Force est de constater que les médias occidentaux ont été timides quant à la couverture de cette présence singulière de la cause palestinienne au Mondial de Qatar. Contrairement aux médias israéliens qui l’ont rapportée non sans stupeur. Par les voix de leurs correspondants dépêchés au Qatar et leurs analystes dans les studios.
Stupéfaction israélienne surprenante
L’étonnement israélien est certes lui-meme surprenant tant les processus de normalisation entamés avaient été dument concoctés sans l’approbation des peuples, voire même à leur insu, par des moyens les plus perfides, et seulement de collision avec des régimes et des dirigeants qui doivent leur survie politique au soutien de l’Occident.
L’un des analystes israeliens l’a fait remarquer, mettant de l’avant la soi-disant menace iranienne pour les régimes arabes qui les rapprochent d’Israël.
Tout au long des manifestations du public arabe et musulman de soutien à la cause palestinienne, aux cris « Falastine » (Palestine), drapeau palestinien brandi, dans les stades et dans les rues, parfois lors d’interventions pour des médias israéliens, ou leur refus d’intervenir, aucun de ces dirigeants arabes n’a bronché.
Les chantres de la normalisation saluent la victoire marocaine
Ils se sont finalement manifestés avec la victoire du Maroc contre le Portugal pendant les quarts de finale pour mettre de l’avant ce sentiment de fierté. Surtout ceux qui sont les chantres de la normalisation avec Israël.
Le porte-parole du ministère des AE égyptien Ahmad Abou Zeid y a vu « une victoire honorable » pour le « royaume marocain frère ». Évitant d’attribuer cette victoire aux Arabes. L’Egypte, premier pays signataire des accords de capitulation avec l’entité sioniste ayant participé à des coupes du monde précédentes, sans jamais franchir le Rubicon.
Ce que le vice-président des Emirats arabes unis Mohammed ben Rached al-Maktoum n’hésitera à encenser : « Aucune voix ne dépasse celle du Maroc dans la Coupe du Monde… Mabrouk pour tous les Arabes la réalisation du rêve arabe aux mains des Lions du Maroc ». Il faut croire que le dirigeant émirati la percevait sous le prisme que le régime marocain était de pair avec le sien dans les accords de normalisation avec l’entité sioniste entrepris dans le cadre des accords d’Abraham, en même temps que le Bahreïn et le Soudan en 2020.

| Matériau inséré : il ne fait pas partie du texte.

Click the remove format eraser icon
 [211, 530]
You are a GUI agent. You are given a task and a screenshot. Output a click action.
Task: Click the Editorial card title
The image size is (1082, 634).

Même enthousiasme mais moins accentué de la part du royaume hachémite jordanien, deuxième pays ayant normalisé avec Israël. « Les Lions de l’Atlas façonnent l’histoire », s’est contenté de dire le prince héritier jordanien le prince Hussein ben Abdallah II. Les dirigeants jordaniens excellent par leur concision et leur profil bas.
Erdogan : la première équipe africaine
Parmi les réactions des dirigeants musulmans, à retenir celle du numéro un turc Erdogan. La Turquie ayant été l’un des premiers pays islamiques à avoir tissé des liens diplomatiques, politiques et de renseignements avec l’entité sioniste du temps de la mainmise des Républicains et qui, après des litiges avec elle, les a rétablies récemment sous la coupe du parti islamique Justice et développement. Tout en accueillant sur son sol des dirigeants du Hamas.
« Je félicite du fond du cœur l’équipe du Maroc qui est considérée comme le première équipe africaine qui a atteint la demi-finale et je félicite tous nos frères marocains pour cet exploit » a dit M. Erdogan. Force de constater que le président truc évite de l’attribuer aux Arabes ou aux Musulmans. Il ne manque toutefois pas d’exprimer des sentiments de fraternité avec les marocains.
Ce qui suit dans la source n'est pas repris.